Please copy the data below exactly; none of the pictures in it belong in the copy.

[Saved entries]

··········

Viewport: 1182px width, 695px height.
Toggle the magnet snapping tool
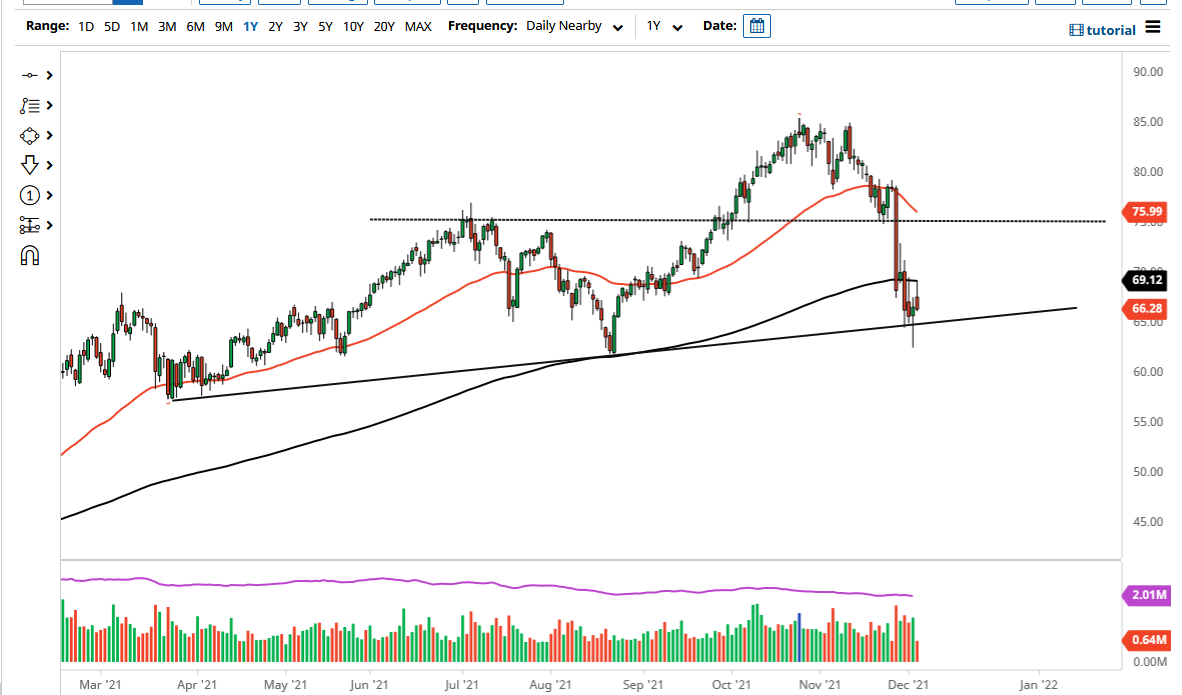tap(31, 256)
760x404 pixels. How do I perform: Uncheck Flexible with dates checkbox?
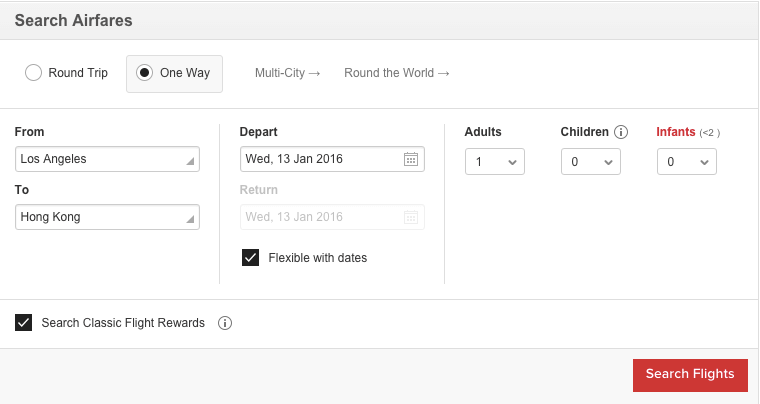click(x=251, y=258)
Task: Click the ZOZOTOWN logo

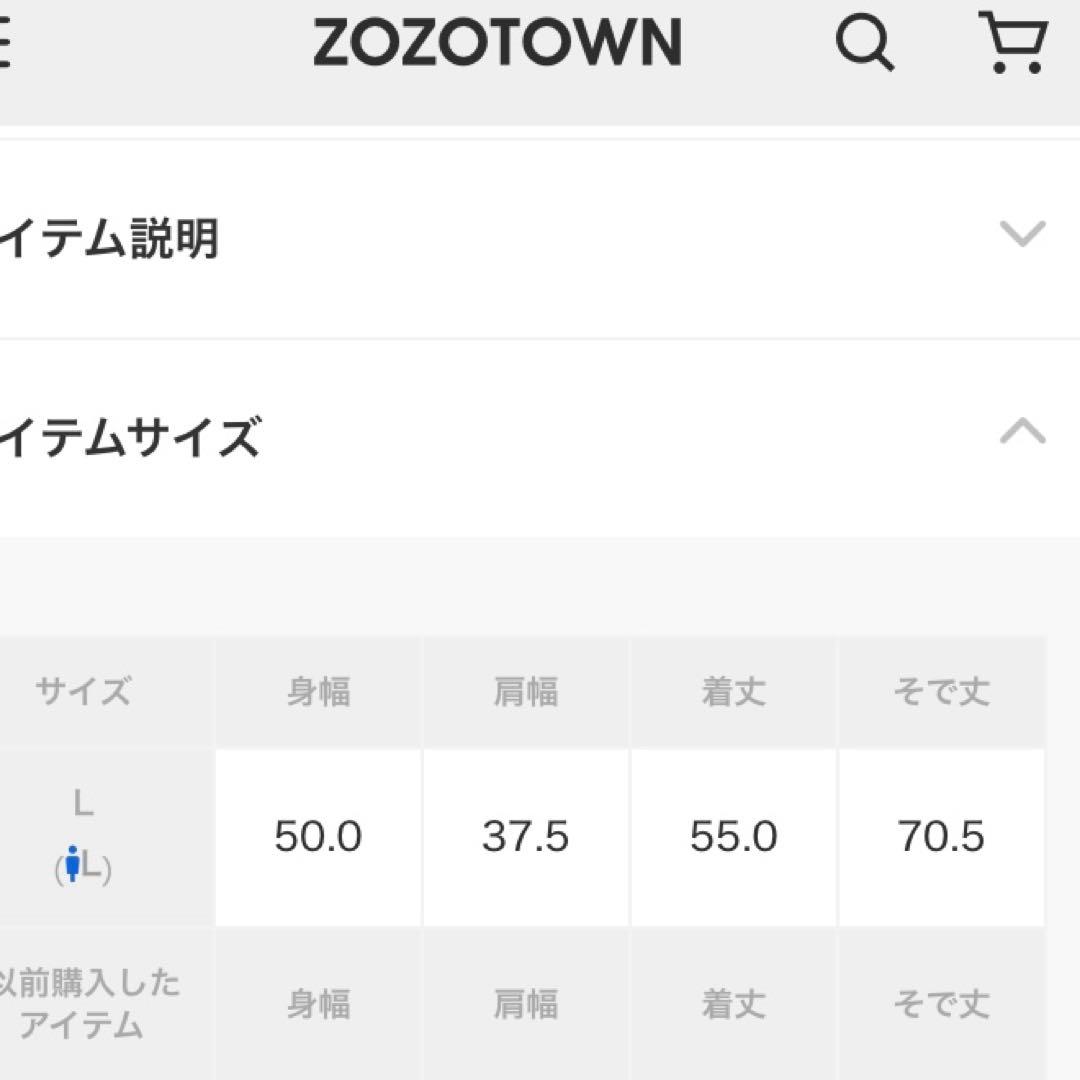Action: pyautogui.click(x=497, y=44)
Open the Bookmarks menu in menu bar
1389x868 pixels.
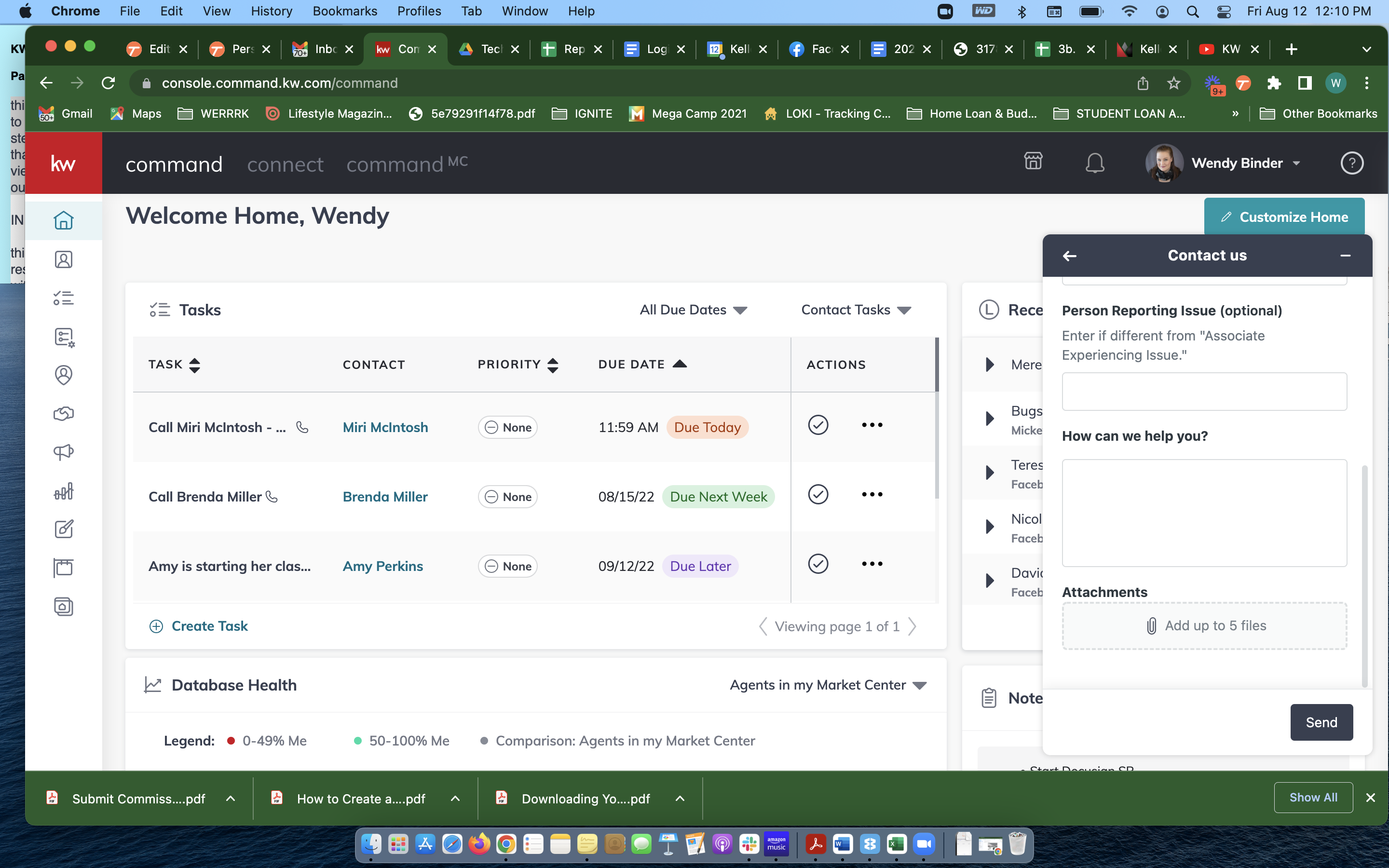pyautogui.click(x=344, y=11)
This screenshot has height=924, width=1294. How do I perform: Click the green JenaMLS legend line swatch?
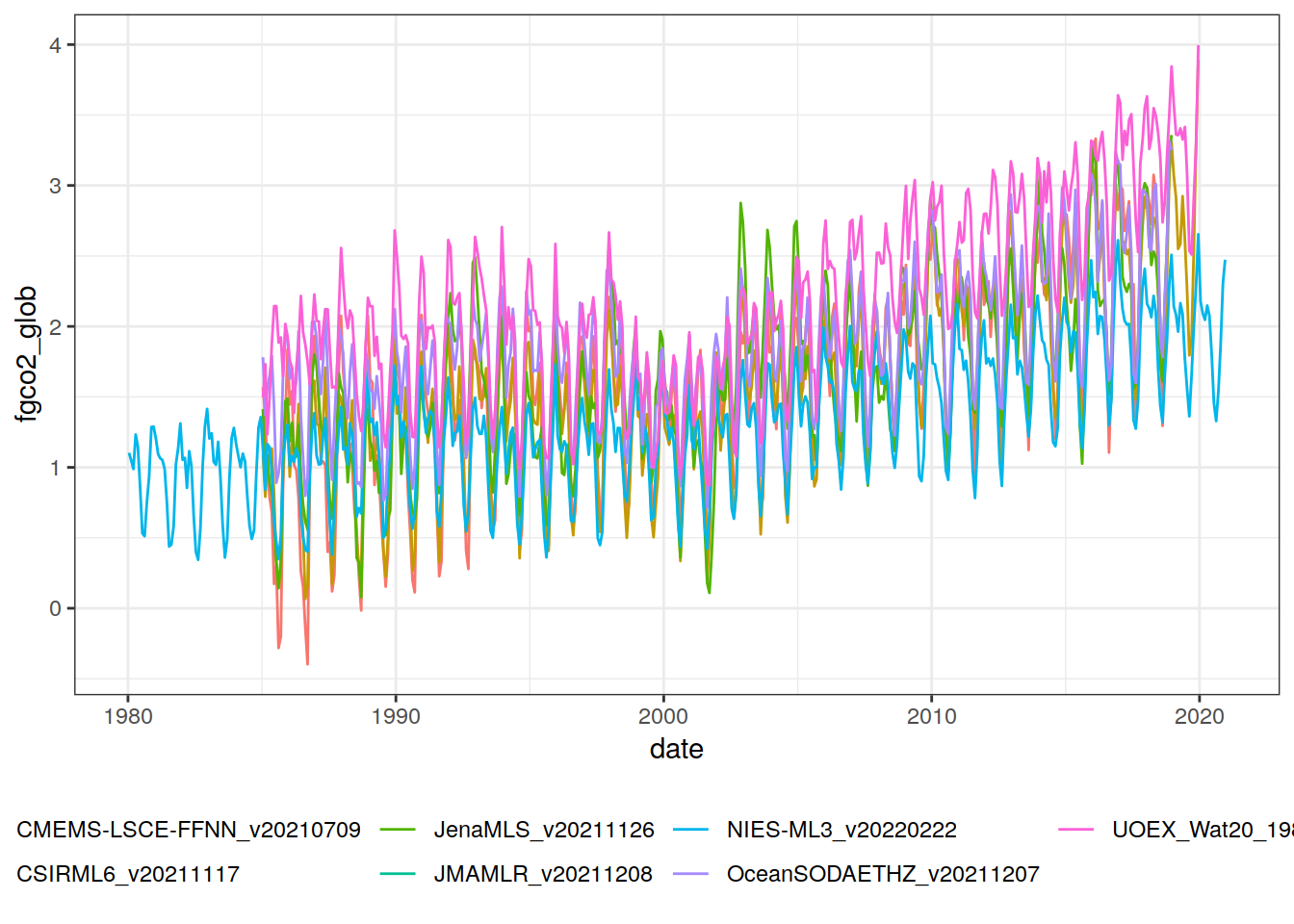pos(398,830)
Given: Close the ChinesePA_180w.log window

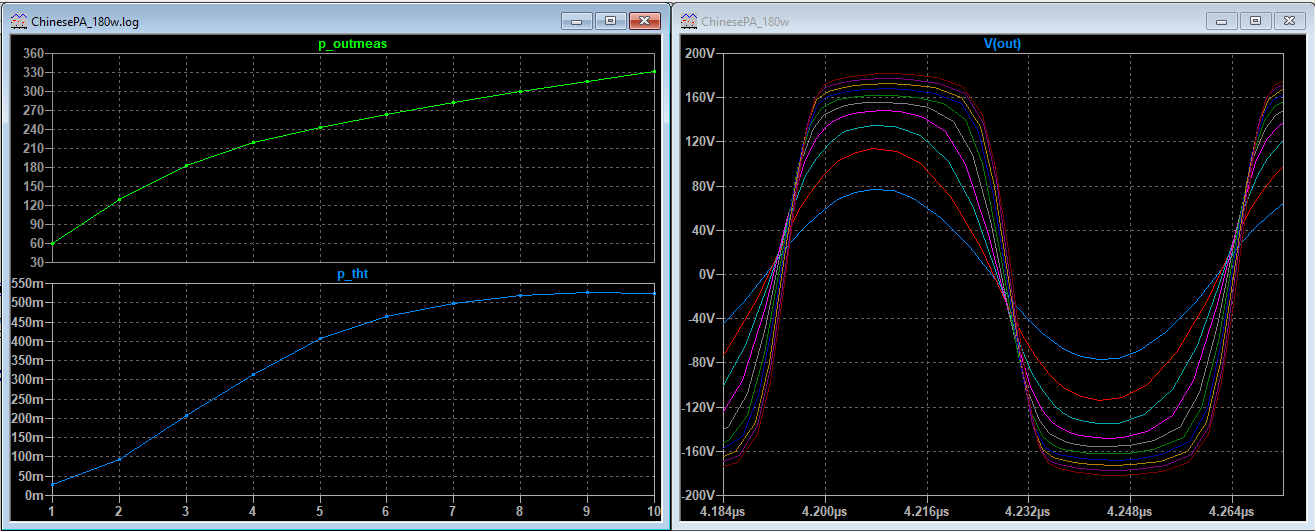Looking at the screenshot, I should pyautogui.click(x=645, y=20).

··········

## RESPONSE BELOW
Viewport: 1182px width, 695px height.
Toggle the magnet snapping tool
tap(31, 256)
760x404 pixels. How do I perform: Uncheck Flexible with dates checkbox?
click(x=251, y=258)
Task: Click the ZOZOTOWN logo

Action: pyautogui.click(x=497, y=44)
Open the Bookmarks menu in menu bar
1389x868 pixels.
pyautogui.click(x=344, y=11)
This screenshot has height=924, width=1294. How do I perform: Click the green JenaMLS legend line swatch?
pos(398,830)
Given: Close the ChinesePA_180w.log window

Looking at the screenshot, I should pyautogui.click(x=645, y=20).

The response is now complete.